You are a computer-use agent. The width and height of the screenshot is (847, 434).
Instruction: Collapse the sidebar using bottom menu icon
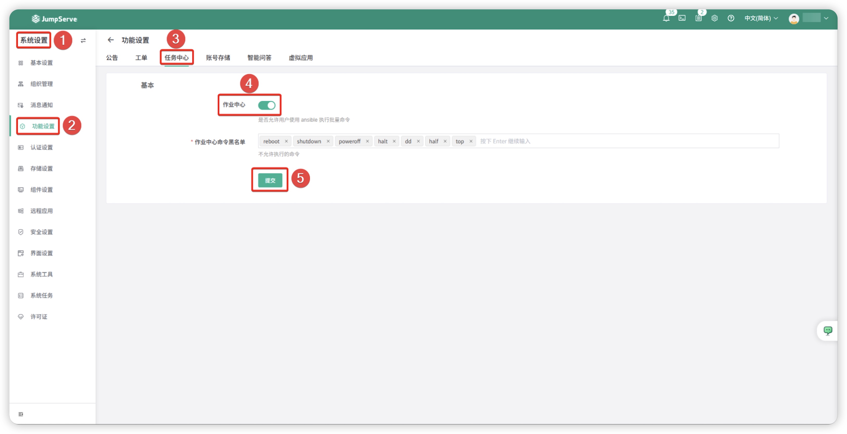(21, 414)
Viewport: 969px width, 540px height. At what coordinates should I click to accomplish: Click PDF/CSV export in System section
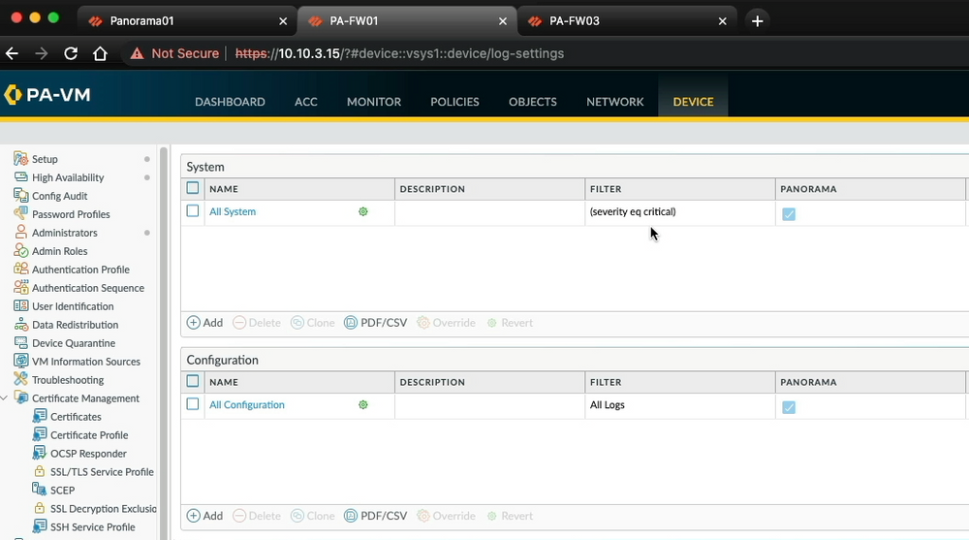point(376,323)
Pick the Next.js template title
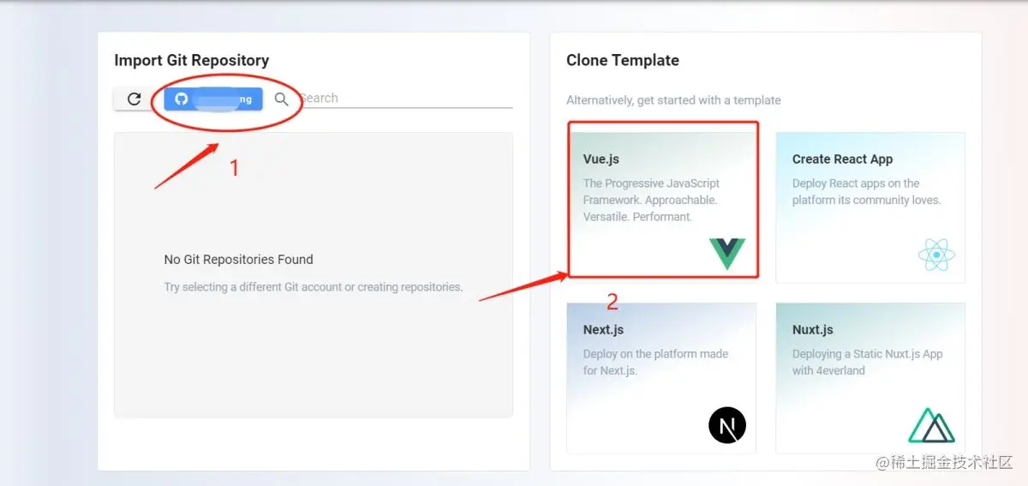Viewport: 1028px width, 486px height. point(603,330)
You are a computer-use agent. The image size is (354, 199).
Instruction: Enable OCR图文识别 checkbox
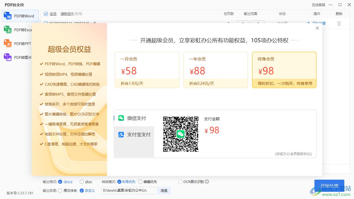(x=180, y=182)
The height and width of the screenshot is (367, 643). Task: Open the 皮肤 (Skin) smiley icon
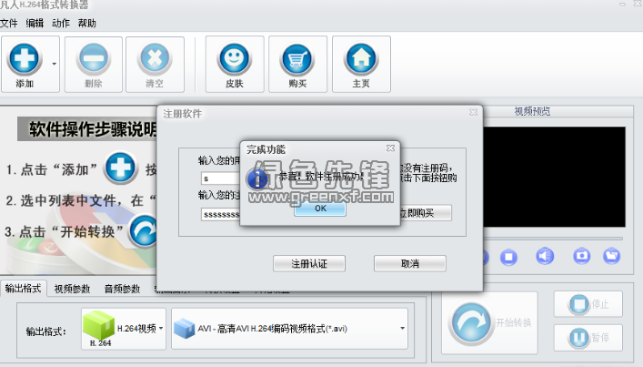coord(235,58)
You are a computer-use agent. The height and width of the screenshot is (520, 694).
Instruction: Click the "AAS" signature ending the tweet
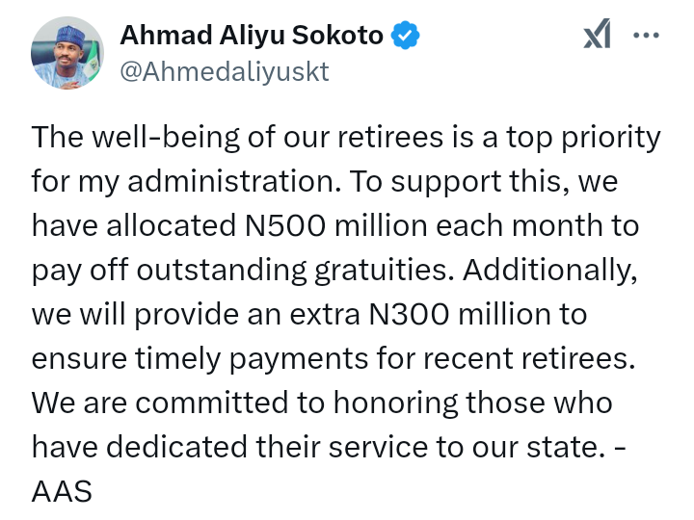point(62,492)
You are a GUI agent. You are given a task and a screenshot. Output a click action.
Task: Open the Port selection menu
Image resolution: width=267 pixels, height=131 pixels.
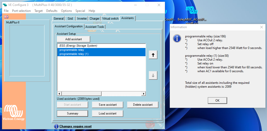[x=21, y=11]
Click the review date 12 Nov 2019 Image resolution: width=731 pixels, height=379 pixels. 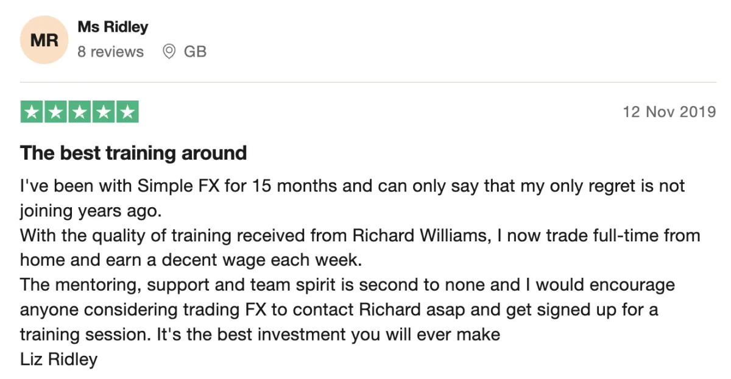coord(669,112)
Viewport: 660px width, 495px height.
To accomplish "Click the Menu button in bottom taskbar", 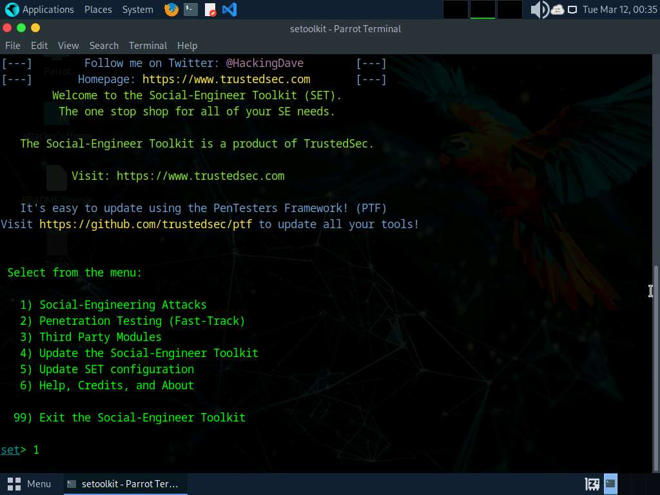I will point(30,483).
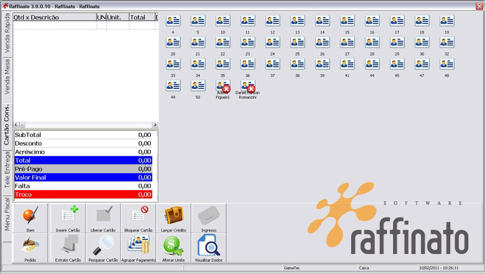Select the Liberar Cartão icon

(103, 218)
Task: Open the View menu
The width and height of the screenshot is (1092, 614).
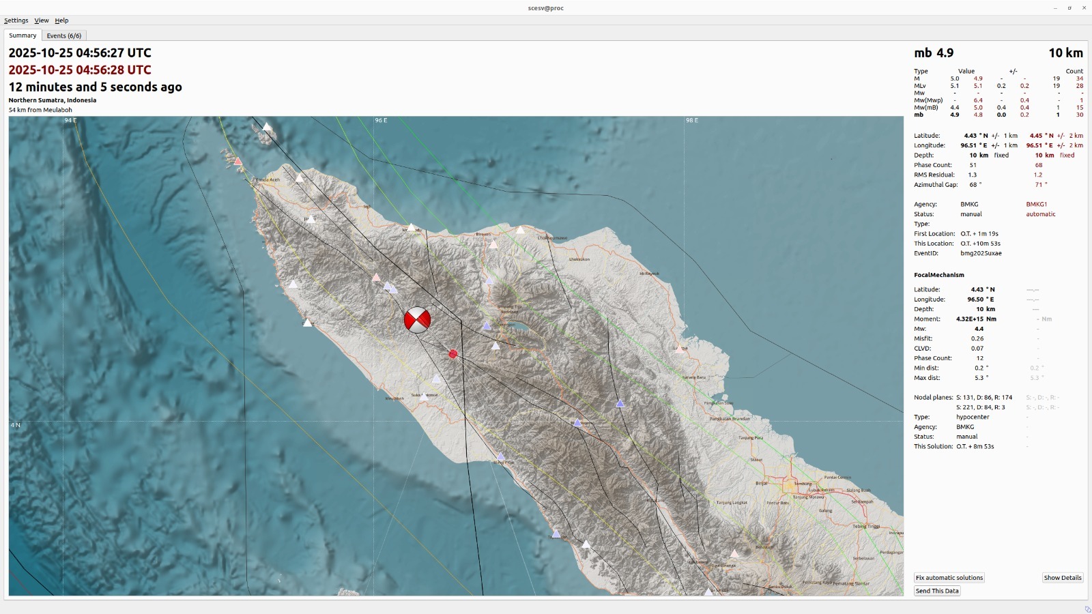Action: point(42,20)
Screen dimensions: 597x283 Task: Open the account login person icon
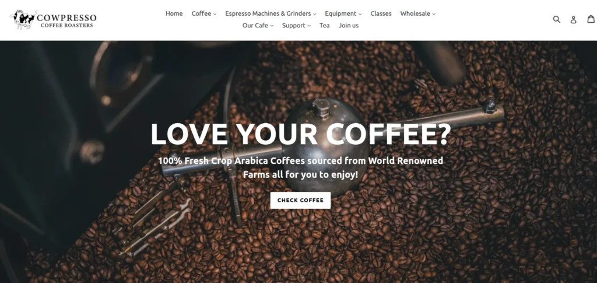click(x=574, y=20)
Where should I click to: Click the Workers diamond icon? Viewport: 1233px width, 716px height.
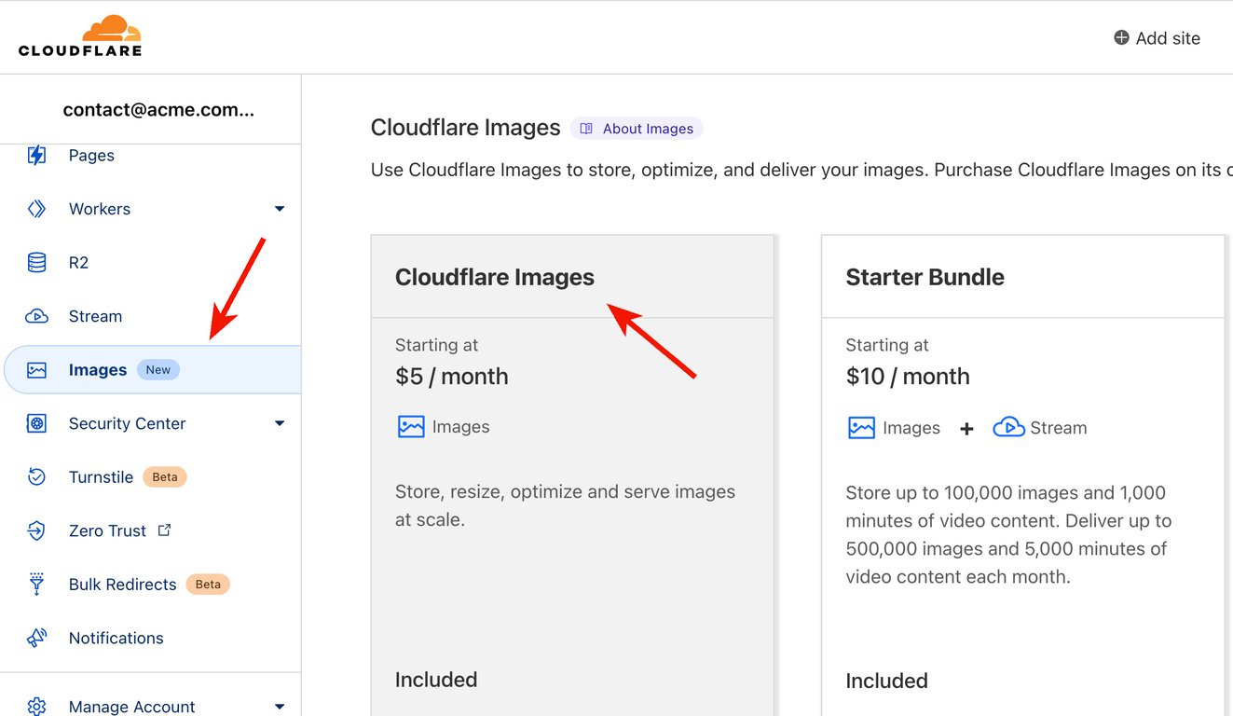36,209
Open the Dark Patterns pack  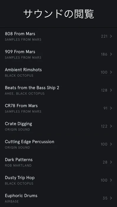click(x=59, y=162)
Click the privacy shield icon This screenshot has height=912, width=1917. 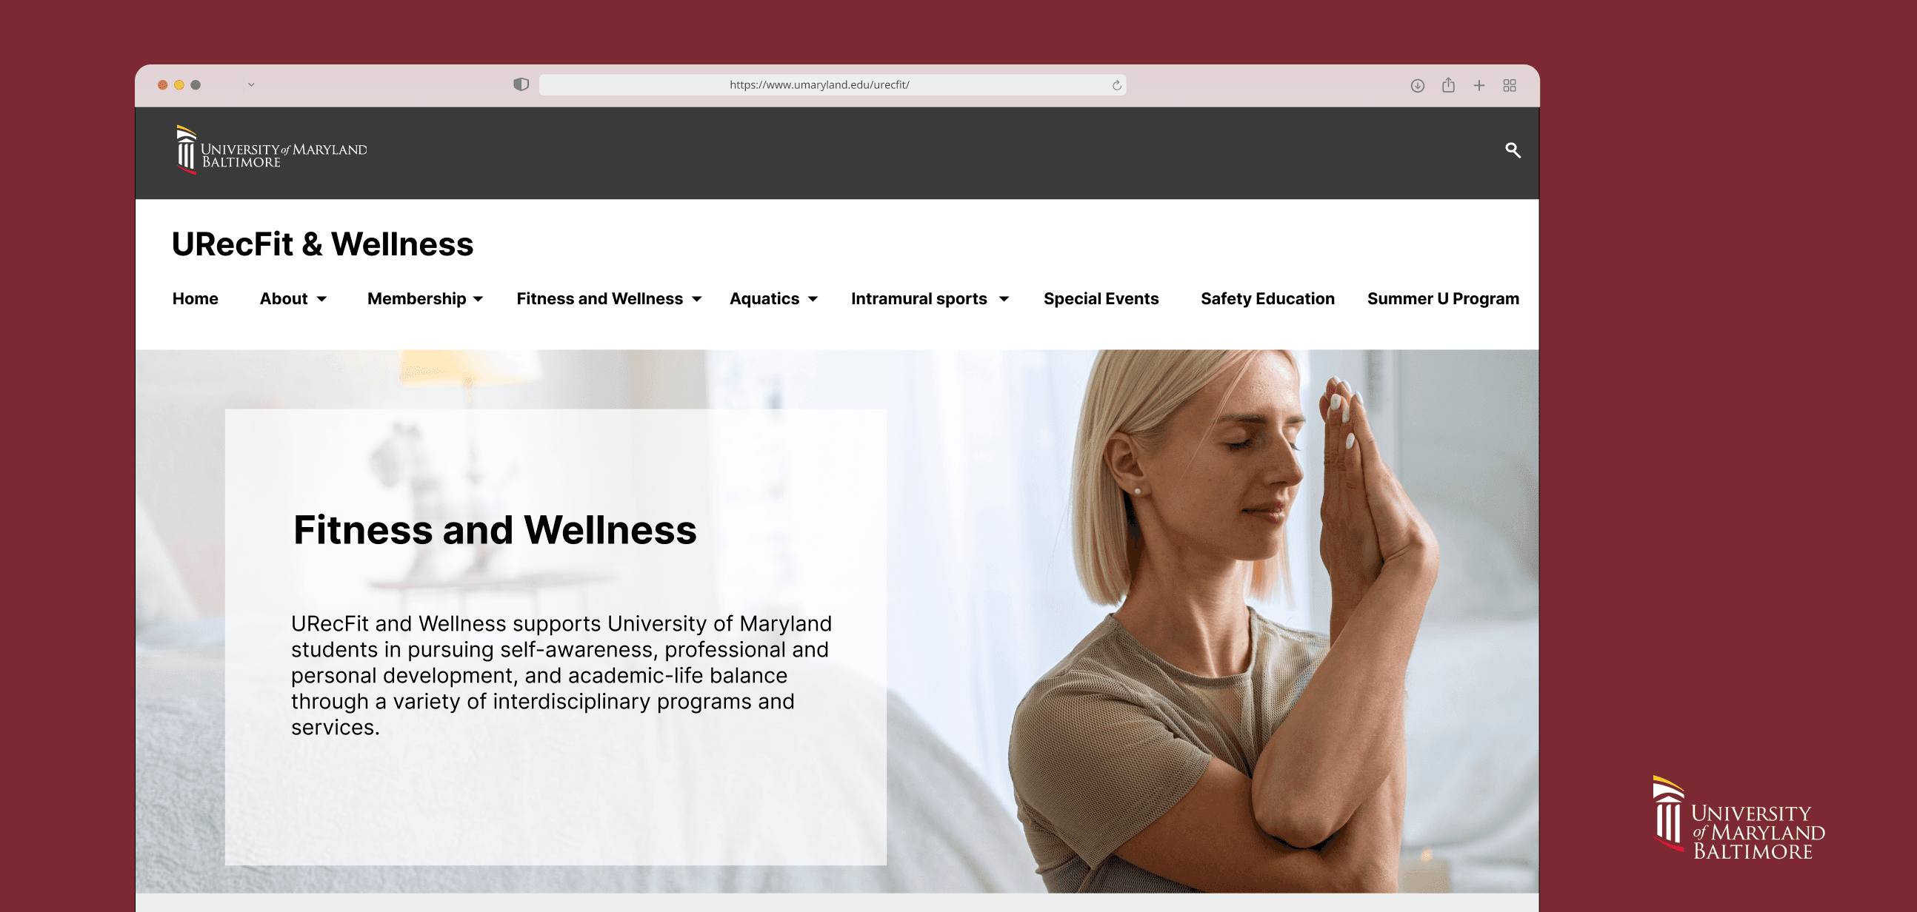pyautogui.click(x=521, y=84)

▶ REQUIRED WORK
In the part of the listing that runs from its first line through the line containing "point(62,492)", rename "Instruction" to "Directive" wherever it occurs and reproduce that part with everything else unchanged. Omit the pictures from the reproduction.

▶ EXERCISE RESPONSE
You are a computer-use agent. The width and height of the screenshot is (847, 434).
Directive: Collapse the sidebar using bottom menu icon
(21, 414)
Viewport: 969px width, 540px height. At what coordinates should I click to accomplish: Click PDF/CSV export in System section
point(376,323)
Pick the Next.js template title
Viewport: 1028px width, 486px height. point(603,330)
You are a computer-use agent. The image size is (354, 199).
Directive: Enable OCR图文识别 checkbox
(x=180, y=182)
The height and width of the screenshot is (367, 643). Task: Open the 皮肤 (Skin) smiley icon
coord(235,58)
You are a computer-use agent. The height and width of the screenshot is (520, 694).
Directive: Click the "AAS" signature ending the tweet
point(62,492)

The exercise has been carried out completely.